The letter called on Western nations to place themselves "unambiguously on the side of democratic forces in Russia."

Russia's U.N. ambassador, Andrey Denisov, said he took the criticism seriously but said Russia is struggling to fashion a democracy that contains sufficient "flexibility" to enable it to combat an enemy that will engage in extreme terrorism. "Yes, we have to take seriously such opinions because they are being expressed by such distinguished persons," he said of the letter. "We have to prove to our partners that they are mistaken or they are exaggerating the present state of affairs."

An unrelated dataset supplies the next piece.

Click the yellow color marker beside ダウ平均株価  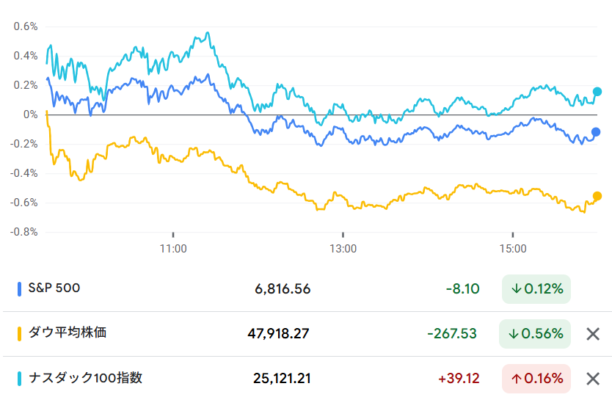click(x=20, y=334)
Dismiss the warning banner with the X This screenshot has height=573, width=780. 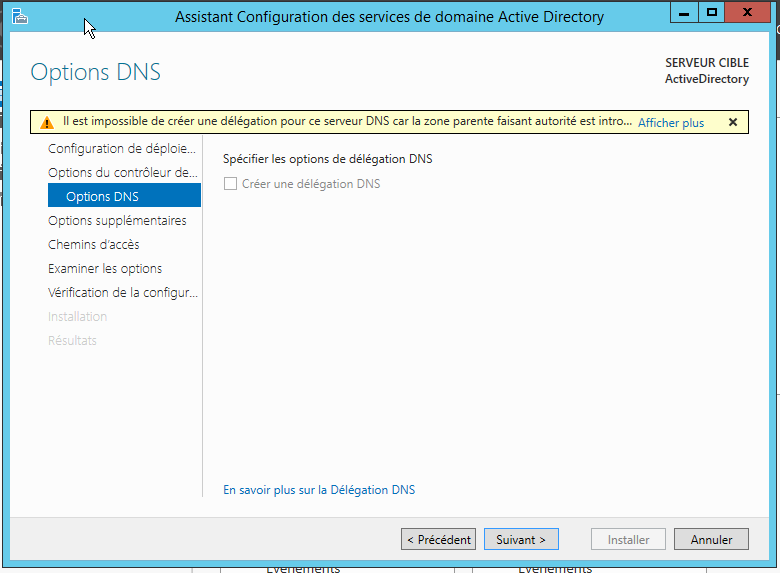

The American signatories represented a wide spectrum of political thought in the United States, including neoconservative analysts and policymakers and a top adviser to Sen. John F. Kerry, the Democratic presidential nominee.

"We're concerned that Putin is getting a blank check," said Richard C. Holbrooke, a former U.S. ambassador to the United Nations who is advising Kerry. "I don't think the Bush administration has got much in exchange for this blank check. We need good relations with Russia, but we ought to have some standards here."

The letter was also signed by conservative analysts and political figures, some of whom also feel the Bush administration has not been forceful enough in confronting Putin as he has increased his power over the country's parliament, energy industry and independent national television channels. McCain warned on the Senate floor this month of a "creeping coup" against democracy in Russia.

Bush has sent conflicting signals since the Beslan killings, analysts say. At a memorial service for the victims, Bush praised Putin as "a man I admire." The following day Putin ended the popular election of governors and independent legislators. Bush remained silent on the issue for two days before saying that he was "concerned about the decisions that are being made in Russia that could undermine democracy."